# Yamaha M-80 Monster house amp



## ATOMICTECH62 (Jan 24, 2009)

This is my amp.
Price is negotiable.Make me an offer.

Yamaha M 80 Amplifier | eBay

http://legendaryamps.com/latest.html

I benched this amp at 285watts per channel @ 8ohms both channel driven and 335 one channel driven.
407 watts per channel @ 4ohms both driven and 501 one channel driven.
With no clipping visible.
Frequency response was incredible 238khz.


----------



## ATOMICTECH62 (Jan 24, 2009)

Payday bump.


----------



## miniSQ (Aug 4, 2009)

Wow...thats a nice one.
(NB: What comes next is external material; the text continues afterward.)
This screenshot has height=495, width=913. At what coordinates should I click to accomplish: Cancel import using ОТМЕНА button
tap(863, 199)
I wish i still had my M-70 , C-70 and T-70 set up that i bought while overseas in the navy about 30 years ago.


----------



## Darth SQ (Sep 17, 2010)

That is some very serious wattage from back in the day.
I still have my Yamaha equipment from the 80's with my A720 putting out I believe 105watts per channel.
Good stuff made back then. 


Bret
PPI-ART COLLECTOR


----------



## ATOMICTECH62 (Jan 24, 2009)

Yeah,this amp is really ahead of its time.They did a lot of crazy engineering in Japan.The thing is really a class A/AB/G/H design.I figure they did this to cut down on heat when its in Cass A mode.Which in itself is something Ive never seen before.It slowly bias's itself upwards if that makes any sense.
I plugged it into a digital watt meter and when class A is engaged it slowly goes from drawing 60 watts(at idle in AB mode) to around 150 watts idle over a period of about a minute.
I hate to sell it because I wanted one for decades but I really need the money.Nobody is buying anything on Ebay right now.Dead of Winter,right after Christmas and right before Tax refund checks come out.Worst time to sell anything.
I could do $400 on it plus shipping if done on Paypal.
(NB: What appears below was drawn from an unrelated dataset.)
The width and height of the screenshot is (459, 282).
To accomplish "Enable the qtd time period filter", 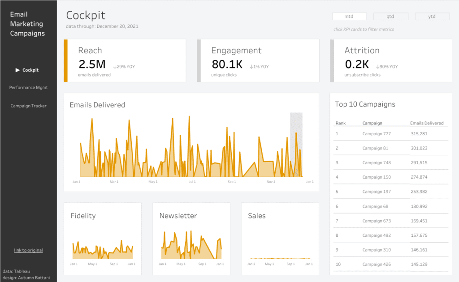I will [x=390, y=16].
The pictures do not do it justice.This color black is hard to photograph.It is really in excellent condition.In this shape they usually go for $700-$800.


----------



## ATOMICTECH62 (Jan 24, 2009)

SOLD!


----------



## legend94 (Mar 15, 2006)

How much does this bad boy weigh?


----------



## ATOMICTECH62 (Jan 24, 2009)

Right around 50lbs.
The Adcom Im selling weighs 46lbs and this one is slightly heavier.


----------